* Task goal:
Each line with the word "value" must appear in the answer, copied from the records.

Stored items from a collection:
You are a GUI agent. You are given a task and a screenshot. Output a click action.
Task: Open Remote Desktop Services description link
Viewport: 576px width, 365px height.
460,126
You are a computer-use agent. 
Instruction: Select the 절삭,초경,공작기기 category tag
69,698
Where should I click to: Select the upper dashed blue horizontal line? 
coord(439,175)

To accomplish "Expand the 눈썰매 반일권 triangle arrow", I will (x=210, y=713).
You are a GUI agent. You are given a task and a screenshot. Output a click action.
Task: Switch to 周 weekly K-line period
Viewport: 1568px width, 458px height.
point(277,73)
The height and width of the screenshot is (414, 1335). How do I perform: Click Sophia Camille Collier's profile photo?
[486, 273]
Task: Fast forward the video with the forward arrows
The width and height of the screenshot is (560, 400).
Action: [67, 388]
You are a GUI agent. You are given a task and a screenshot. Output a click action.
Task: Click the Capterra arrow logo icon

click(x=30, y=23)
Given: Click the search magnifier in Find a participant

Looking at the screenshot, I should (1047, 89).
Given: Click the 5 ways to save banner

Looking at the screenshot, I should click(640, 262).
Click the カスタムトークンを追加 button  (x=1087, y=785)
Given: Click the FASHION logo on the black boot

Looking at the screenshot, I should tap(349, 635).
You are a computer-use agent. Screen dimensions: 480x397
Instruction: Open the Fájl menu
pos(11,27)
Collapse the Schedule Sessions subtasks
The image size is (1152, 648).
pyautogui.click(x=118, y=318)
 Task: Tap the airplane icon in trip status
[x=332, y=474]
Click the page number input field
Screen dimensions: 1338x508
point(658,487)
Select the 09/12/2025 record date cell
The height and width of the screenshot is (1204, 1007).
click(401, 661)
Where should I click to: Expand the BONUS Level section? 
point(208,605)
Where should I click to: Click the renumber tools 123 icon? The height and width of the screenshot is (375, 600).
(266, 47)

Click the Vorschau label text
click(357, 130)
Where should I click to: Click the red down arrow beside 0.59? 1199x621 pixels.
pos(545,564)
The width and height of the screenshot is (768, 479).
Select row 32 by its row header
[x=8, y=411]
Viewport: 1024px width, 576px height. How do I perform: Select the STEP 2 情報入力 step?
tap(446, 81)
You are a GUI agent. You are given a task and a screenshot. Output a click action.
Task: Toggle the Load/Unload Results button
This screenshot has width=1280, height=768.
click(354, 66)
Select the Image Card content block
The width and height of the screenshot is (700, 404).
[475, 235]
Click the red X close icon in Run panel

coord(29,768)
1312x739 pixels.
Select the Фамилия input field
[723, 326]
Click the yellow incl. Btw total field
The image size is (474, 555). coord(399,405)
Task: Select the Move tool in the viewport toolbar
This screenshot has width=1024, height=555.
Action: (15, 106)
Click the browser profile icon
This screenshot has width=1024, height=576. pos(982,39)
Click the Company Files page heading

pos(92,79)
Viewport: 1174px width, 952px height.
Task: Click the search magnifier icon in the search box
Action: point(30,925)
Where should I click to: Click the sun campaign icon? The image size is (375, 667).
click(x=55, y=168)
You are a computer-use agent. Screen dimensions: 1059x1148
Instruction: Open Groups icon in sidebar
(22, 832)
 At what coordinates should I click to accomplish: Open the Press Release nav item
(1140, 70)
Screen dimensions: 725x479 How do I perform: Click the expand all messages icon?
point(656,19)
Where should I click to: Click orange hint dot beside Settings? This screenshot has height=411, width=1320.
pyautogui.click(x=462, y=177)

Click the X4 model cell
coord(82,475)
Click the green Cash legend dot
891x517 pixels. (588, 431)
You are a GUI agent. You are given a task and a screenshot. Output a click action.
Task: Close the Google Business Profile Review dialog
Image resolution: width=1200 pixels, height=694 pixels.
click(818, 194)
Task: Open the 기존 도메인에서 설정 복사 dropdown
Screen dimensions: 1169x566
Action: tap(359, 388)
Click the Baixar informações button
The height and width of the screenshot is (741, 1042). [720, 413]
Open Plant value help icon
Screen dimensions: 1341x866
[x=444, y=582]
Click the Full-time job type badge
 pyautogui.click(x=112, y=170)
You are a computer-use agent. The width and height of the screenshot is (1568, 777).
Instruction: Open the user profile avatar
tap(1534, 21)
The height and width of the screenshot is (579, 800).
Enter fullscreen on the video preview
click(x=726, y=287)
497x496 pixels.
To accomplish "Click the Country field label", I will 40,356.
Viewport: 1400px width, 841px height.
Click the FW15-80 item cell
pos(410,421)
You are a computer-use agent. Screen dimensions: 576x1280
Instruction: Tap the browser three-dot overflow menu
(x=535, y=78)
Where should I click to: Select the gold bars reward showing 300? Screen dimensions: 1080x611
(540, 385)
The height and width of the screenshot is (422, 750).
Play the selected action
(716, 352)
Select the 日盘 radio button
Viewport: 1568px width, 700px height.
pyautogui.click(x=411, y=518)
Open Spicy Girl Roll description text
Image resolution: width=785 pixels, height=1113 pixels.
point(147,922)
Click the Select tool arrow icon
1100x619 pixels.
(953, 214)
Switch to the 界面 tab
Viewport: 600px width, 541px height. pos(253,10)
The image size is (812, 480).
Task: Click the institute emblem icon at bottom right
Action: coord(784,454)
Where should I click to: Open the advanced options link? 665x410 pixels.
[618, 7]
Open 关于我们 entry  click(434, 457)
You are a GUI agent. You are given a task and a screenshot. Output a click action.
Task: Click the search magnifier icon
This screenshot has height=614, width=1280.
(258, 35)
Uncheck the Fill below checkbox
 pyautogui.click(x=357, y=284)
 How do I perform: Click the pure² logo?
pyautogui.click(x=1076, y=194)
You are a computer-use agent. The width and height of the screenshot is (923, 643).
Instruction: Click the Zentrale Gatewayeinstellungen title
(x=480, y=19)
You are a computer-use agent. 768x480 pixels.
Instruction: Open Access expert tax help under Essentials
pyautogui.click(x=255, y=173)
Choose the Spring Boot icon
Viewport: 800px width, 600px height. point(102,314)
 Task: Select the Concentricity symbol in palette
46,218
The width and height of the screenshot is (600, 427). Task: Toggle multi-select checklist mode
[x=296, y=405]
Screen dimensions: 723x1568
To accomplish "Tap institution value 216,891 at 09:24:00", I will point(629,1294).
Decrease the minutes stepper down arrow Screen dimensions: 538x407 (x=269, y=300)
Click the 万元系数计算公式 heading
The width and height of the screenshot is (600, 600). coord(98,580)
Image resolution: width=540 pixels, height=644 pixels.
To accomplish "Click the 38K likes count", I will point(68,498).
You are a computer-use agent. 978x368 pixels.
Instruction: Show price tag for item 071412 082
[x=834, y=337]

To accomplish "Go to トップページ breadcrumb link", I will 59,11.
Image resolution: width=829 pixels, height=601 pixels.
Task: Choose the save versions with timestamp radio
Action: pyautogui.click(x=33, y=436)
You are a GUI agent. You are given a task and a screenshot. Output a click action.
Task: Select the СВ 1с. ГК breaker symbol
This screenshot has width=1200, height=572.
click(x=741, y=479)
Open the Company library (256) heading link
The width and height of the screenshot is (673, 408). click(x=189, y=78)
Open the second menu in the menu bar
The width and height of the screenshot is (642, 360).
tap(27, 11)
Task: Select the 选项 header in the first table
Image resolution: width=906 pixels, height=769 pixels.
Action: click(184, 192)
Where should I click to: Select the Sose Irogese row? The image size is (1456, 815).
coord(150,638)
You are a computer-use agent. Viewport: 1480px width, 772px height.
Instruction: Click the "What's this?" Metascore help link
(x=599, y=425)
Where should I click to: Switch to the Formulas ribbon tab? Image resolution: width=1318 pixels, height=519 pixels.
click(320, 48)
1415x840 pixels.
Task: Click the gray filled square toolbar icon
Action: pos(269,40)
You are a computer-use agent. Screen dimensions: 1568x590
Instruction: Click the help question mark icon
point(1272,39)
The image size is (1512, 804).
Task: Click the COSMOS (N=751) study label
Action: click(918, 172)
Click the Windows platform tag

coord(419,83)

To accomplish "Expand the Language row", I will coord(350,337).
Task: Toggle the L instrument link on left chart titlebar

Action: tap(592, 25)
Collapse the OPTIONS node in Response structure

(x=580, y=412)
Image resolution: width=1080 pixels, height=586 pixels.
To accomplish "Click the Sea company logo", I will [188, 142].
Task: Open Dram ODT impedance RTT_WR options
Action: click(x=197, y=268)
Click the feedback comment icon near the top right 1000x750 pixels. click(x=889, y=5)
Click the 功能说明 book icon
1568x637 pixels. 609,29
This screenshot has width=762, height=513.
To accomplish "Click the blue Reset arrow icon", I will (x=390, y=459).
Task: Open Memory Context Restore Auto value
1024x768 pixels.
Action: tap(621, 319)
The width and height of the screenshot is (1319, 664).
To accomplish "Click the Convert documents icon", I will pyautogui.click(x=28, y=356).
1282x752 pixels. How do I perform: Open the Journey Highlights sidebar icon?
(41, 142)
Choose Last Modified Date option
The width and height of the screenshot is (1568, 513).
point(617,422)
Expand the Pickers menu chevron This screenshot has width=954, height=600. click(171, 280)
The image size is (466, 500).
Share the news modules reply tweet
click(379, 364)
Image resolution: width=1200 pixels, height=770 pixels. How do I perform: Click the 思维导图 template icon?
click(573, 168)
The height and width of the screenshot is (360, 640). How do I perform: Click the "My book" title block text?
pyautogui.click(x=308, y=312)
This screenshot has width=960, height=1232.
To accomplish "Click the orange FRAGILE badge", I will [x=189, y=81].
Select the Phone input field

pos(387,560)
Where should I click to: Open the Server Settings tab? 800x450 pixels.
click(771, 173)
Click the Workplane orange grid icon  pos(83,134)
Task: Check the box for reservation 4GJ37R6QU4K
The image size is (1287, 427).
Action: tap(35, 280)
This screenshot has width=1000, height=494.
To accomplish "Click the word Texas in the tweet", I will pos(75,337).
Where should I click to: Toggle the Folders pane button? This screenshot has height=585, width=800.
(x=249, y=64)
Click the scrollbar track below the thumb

* Answer to this task:
Open Plant value help icon
To accomplish "Tap institution value 216,891 at 09:24:00", I will point(629,1294).
Task: Open Memory Context Restore Auto value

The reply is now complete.